Castor and Pollux were also credited with the protections of sailors and were associated with St. Elmo’s fire. It’s said that during a violent storm on the Argo Navis two flames were seen to play around their heads. Immediately the tempest ceased, and the sea was calm. From this, sailors inferred that whenever both fires appeared in the sky there would be fair weather. When only one appeared, there would be storms. Although Pollux was immortal, Castor was not. It is said the brothers fell in love with the daughters of Leucippus and carried them off. The women’s husbands fought with Castor and Pollux for the return of their wives. The husbands, Idas and Lynceus, were killed along with Castor.  The most commonly recounted myth is that upon Castor’s death, Pollux was overwhelmed with grief. He and wanted to share his immortality with his twin. Pollux begged his father Zeus to reunite them in the stars. Zeus agreed, and the brothers shine together as the Gemini constellation.  

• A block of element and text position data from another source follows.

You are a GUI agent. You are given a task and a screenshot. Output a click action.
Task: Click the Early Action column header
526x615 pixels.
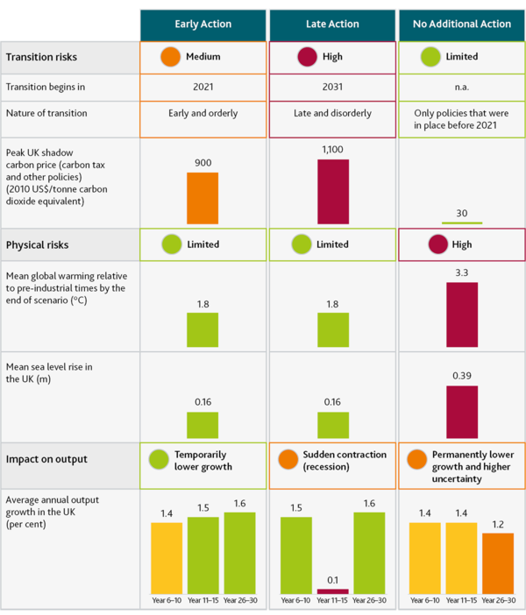pyautogui.click(x=203, y=24)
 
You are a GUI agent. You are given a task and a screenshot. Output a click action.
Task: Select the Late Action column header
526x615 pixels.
pyautogui.click(x=332, y=24)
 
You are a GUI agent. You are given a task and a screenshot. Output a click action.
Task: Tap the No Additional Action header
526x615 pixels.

The twins are also included in the Hebrew zodiac according to the Encyclopedia Judaica. The constellation of the twins refers to the tribe of Benjamin in some lists, but to Zebulun in others. Sometimes they are referred to as the twin sons of Rebecca. The twins indicate good fortune. Our positive phrase “by jiminy” comes from “by Gemini” and dates back to the 1860’s. 

Gemini Zodiac 

Sun Enters: May 21 

Sun Leaves: June 21 

Planet: Mercury 

Trait: Communicative 

Positives: Witty, intellectual, talkative, adaptable, perennially youthful, busy, spontaneous flair for writing, abundant energy 

Negatives: Changeable, restless, cunning, two-faced, nervous, superficial, gossipy, inconsistent 

As a Child: Needs much laughter – stimulation 

Plant: A palm tree 

Emotional: Expresses himself well in love 

Career: Communicator 


Q. What is Gemini? 

A. Gemini is the 30th largest constellation in the sky, occupying an area of 514 square degrees.  

Q. What is the brightest star in the constellation? 

A. The brightest star in the constellation is Pollux, Beta Geminorum, with an apparent magnitude of 1.14.  

Q. Do any celebrities have stars in the Gemini constellation? 

A. Yes, Angelina Jolie, Dave Navarro, and Stevie Nicks are just a few of them!